Tuesday, October 31

Indian Scientist Builds Solar-powered Fridge

An idea that germinated on the dusty streets of Ougadougou, the capital of Burkina Faso. Rajendra Shende, the head of the OzonAction Unit of the United Nations Environment Programme and the brain behind the idea, remembers clearly the moment when the idea struck him—during a bus ride in the western African nation of Burkina Faso in 2000.

"I thought that if we could develop a vaccine cooler that uses the solar energy so abundant in Burkina Faso and other developing countries, and if we develop a vaccine cooler that uses the solar energy so abundantly available there, and non-CFC (ozone-friendly), non-HFC (climate-friendly) refrigerants, it will be an environmentally perfect product," Shende told IANS in Paris.

Shende says that the president has been keenly following the progress of the project ever since he heard about it over a year ago.

"When I informed him about the project, he was very keen and requested me to keep him informed on the progress. The president could see the huge importance of SolarChill for the developing countries, particularly in saving the lives of the rural children and women who do not have access to electricity and effective vaccines," recalls Shende.

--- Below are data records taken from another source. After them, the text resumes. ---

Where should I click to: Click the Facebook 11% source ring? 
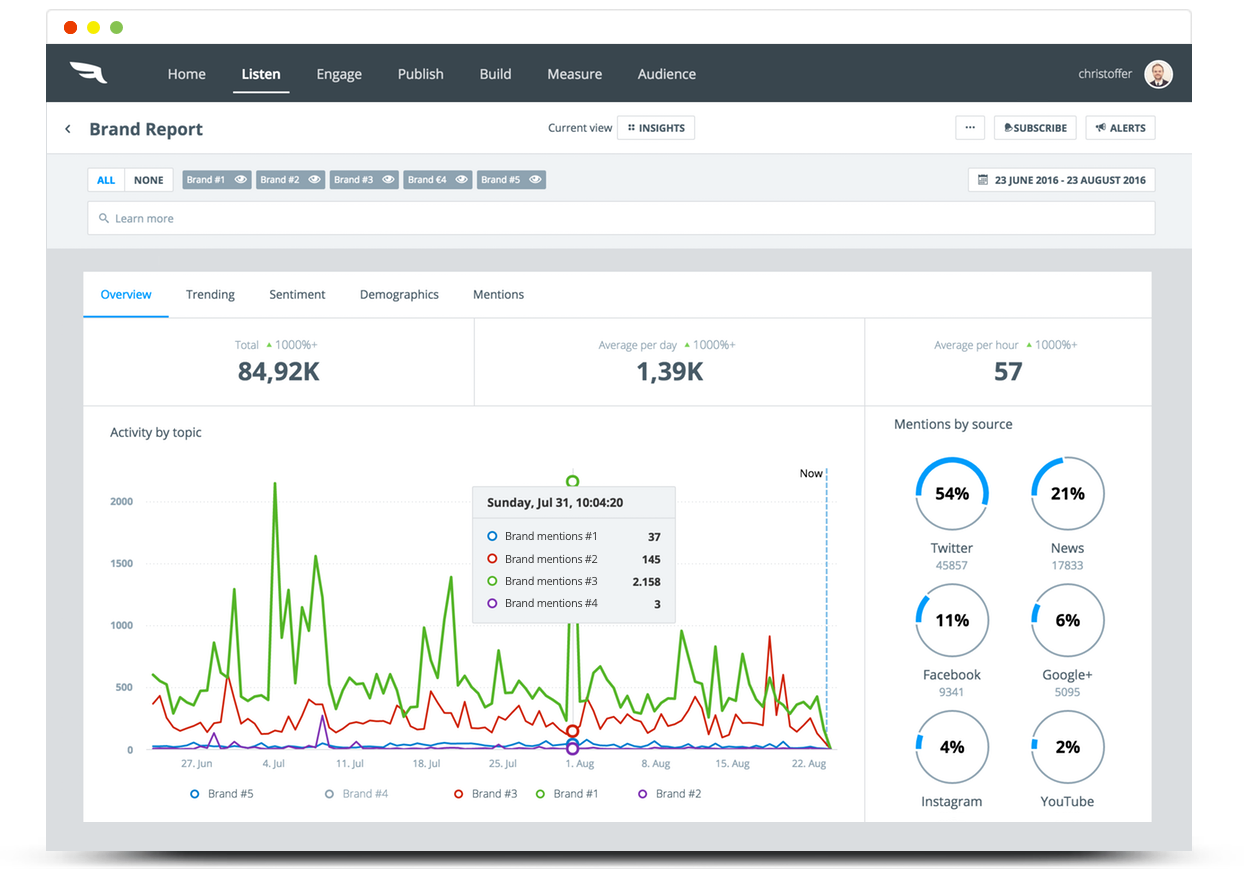(x=952, y=621)
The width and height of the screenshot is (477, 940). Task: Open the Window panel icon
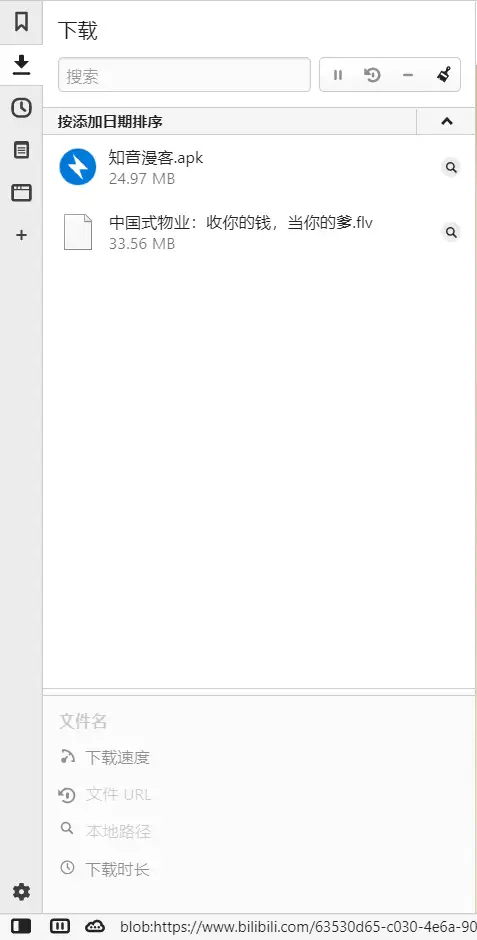tap(21, 192)
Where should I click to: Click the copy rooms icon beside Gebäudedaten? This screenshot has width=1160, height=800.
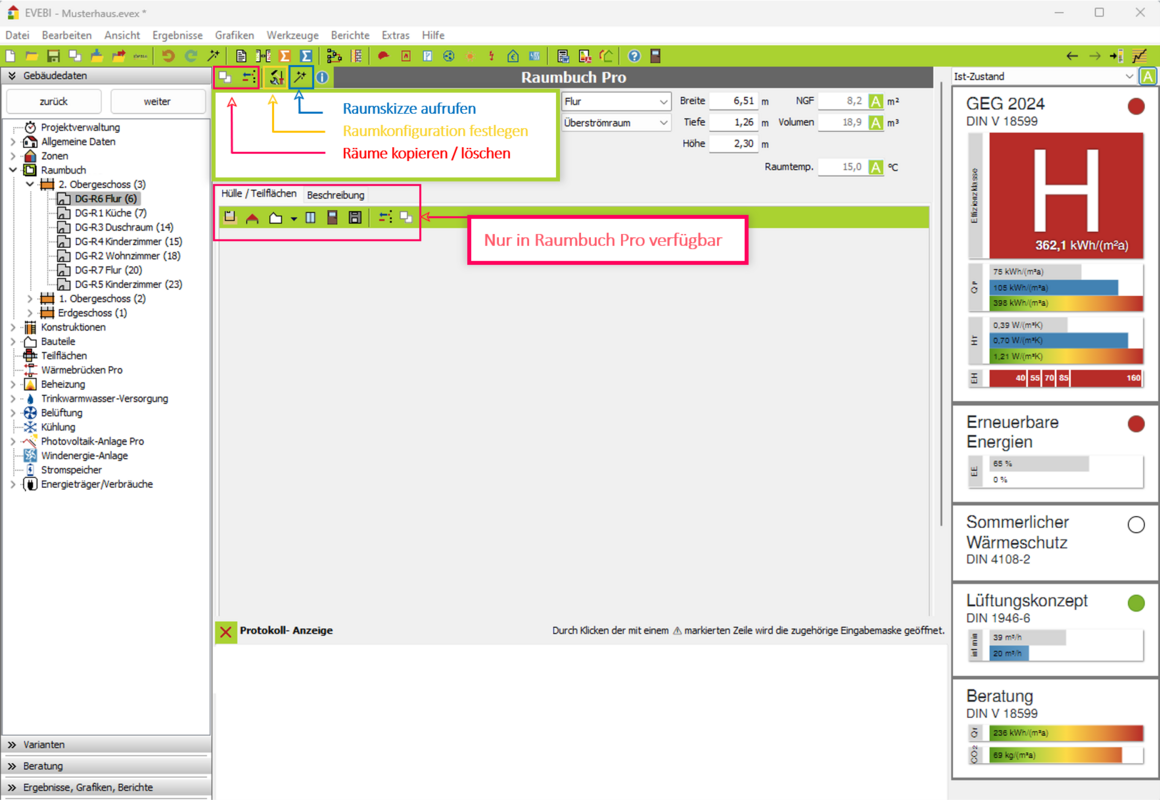225,77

"It was found to be important to get SolarChill known to the world community. I recalled my discussions with the president in 2005 and wrote to his office. I was immediately informed that the president is not only keen to install and operate two units in the clinic of the presidential complex (around Rashtrapati Bhavan) but was very keen to buy these units and not to get them free," says Shende.

The technology has already made waves around the world, winning the prestigious 2006 Cooling Industry Awards in the category 'Environmental Pioneer' for refrigeration in London earlier this year.

The project is truly international since it involves a total of seven international organisations from all over the world. Besides the UNEP, the partners in the project include Greenpeace International, UNICEF, World Health Organisation (WHO), GTZ Proklima, Programmes for Appropriate Technologies in Health (PATH) and the Danish Technological Institute.

The SolarChill technology is publicly owned and will soon be freely available for any company in the world interested in producing the units. Once it receives WHO approval, the partners will work with interested refrigerator manufacturers, ministries of health and environment, foundations and others to have it commercialised and deployed across the globe.

WOW, appy to see that India is still innovating. Thanks to Dr. Kalam. I think he is the greatest president India had in the recent years. He is a great combination of Innovator, Teacher n Motivator.